• Album review

  • Hard-Fi - Once Upon A Time In the West
    • Hard-Fi - Once Upon A Time In the West

    • Rating: * * * no star no star no star
    • Format: Album
    • Label: Necessary/Atlantic
    • Reviewed by Sharon O’Connell
    • Posted: Fri Aug 24 2007
  • In much the same way as the burghers of Slough must have long since resigned themselves to the fact that their town’s status is defined as Wernham Hogg HQ, Staines is forever fixed in the public consciousness as home to Ali G. At least, it was until Hard- Fi, who’ve done the Surrey hamlet so great a public service they should surely be given its keys.

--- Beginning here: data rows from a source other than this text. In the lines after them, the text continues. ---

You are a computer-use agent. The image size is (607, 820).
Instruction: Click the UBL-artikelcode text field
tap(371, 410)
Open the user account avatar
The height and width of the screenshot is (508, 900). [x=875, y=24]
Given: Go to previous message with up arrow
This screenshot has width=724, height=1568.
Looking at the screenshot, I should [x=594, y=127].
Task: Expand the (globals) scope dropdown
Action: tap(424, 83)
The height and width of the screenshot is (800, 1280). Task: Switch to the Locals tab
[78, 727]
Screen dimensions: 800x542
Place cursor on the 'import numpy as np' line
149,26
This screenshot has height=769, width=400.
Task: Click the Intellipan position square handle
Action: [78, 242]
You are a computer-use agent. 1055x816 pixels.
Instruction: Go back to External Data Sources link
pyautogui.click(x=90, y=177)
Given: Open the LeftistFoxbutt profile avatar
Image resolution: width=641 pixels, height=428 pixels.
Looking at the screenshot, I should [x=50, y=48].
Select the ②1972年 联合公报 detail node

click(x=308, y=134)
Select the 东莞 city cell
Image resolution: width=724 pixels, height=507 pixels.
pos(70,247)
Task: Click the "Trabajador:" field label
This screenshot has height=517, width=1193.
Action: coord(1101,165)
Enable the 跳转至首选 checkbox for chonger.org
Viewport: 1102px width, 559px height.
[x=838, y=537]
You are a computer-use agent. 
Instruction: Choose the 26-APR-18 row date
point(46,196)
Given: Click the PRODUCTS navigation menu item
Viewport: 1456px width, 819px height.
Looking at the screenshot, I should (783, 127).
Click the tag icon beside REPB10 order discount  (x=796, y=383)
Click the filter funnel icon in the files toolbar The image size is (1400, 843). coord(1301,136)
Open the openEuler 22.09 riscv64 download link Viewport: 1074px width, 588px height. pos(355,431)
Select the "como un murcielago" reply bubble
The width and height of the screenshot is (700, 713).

    Hard-Fi’s current marketing campaign – entertainingly cheeky at first, but now an over-egged conceptual pudding – and singer Richard Archer’s rumoured massaging of his birthdate are mildly irritating, but both peripheral fluff. Whether or not their second LP hits the spot depends on whether the driving, Jam- and Clash-modelled melodic clamour of their 2005 debut did it for you. They play it much the same with a bit of balladry to vary the pace: ‘Help Me Please’, which suggests Billy Bragg by way of Oasis; and ‘The King’, which, frankly, is their ‘Angels’.

    Hard-Fi make much of their  refusal to slavishly follow the indie-rock pack and – with their trumpet flourishes, massed vocals and apparent love of The Housemartins – they do sound bracingly out of temper with the times, but when Stereo MC’s and even Chumbawamba flash before your ears, you start to think that owning a calendar isn’t necessarily a bad thing.